The International Monetary Fund (IMF) has attracted abundant research on its policies and practices. The Fund’s mandate is to avert financial crises and promote economic growth. However, according to the literature on the effectiveness of IMF programs and interventions, the track-record on both outcomes is mixed. Some studies find that IMF programs harm economic growth, others contend that this effect is due to adverse selection. IMF programs encourage current account liberalization and enhance credit ratings, but this may increase moral hazard and vulnerability to the volatility of transnational financial flows. IMF programs only partly catalyse private and bilateral foreign aid and direct investments. Conditionality catalyses more FDI, but may be counterproductive in some cases. More broadly, the evidence suggests that IMF programs may increase poverty and income inequality, and have adverse and even gendered effects on unemployment, and labour income and rights. IMF programs are also linked to deteriorating public health, educational outcomes, vaccination rates, child mortality and corruption. There is some evidence that IMF programs also increase government instability and the likelihood of civil war.
This study extends the findings of the IMF effectiveness literature in a critical dimension. Over the past decades, researchers have been vexed by the challenge of identifying the treatment effect of IMF programs. The focus on internal validity has relegated external validity to a neglected second-order issue. Consequently, our knowledge about to what extent the findings from this research program generalize across different countries and different time periods has remained extremely limited. We begin to fill this gap. We review current literature on the effectiveness of IMF interventions, replicate almost 70 recent relevant studies that were published in top peer-reviewed journals, and run our diagnostics on them. We uncover huge variation in effective sample size for specific IMF treatments. These can occur within the same publication and even within the same model. In general, external validity in this field is relatively poor. About half of the IMF program treatment estimates effectively rely on fewer than one-quarter of the observations. No study had an effective sample over 70 percent of the nominal sample. In one study recently published in one of the most prominent journals in the field, the headline result is effectively driven by the particular cases of one or two countries, or a single time period. These findings cast some doubt about the external validity of the published findings.

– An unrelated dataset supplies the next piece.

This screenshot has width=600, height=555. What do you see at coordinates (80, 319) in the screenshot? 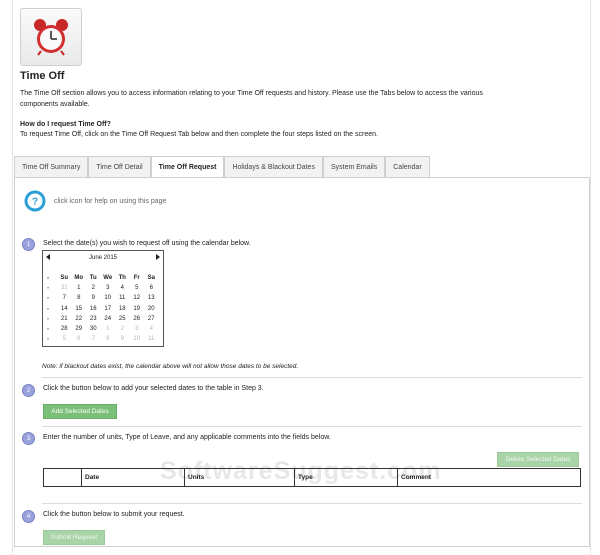
I see `calendar-day: 22` at bounding box center [80, 319].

We also examine the determinants of effective sample size. We find that models using an IMF program dummy generally benefit from enhanced external validity. Adding control variables and fixed effects reduces external validity, while having multiple treatments in a single model does not. Importantly, instrumental-variable regression significantly decreases the relative effective sample. Thus, in contrast to experimentalists’ arguments we find that researchers do face a critical trade-off: the promise of enhanced internal validity comes at the cost of external validity. The indicators of external validity that we develop can help scholars manage and optimize this trade-off. In the concluding section we suggest some dos and don’ts to help scholars optimize their research designs.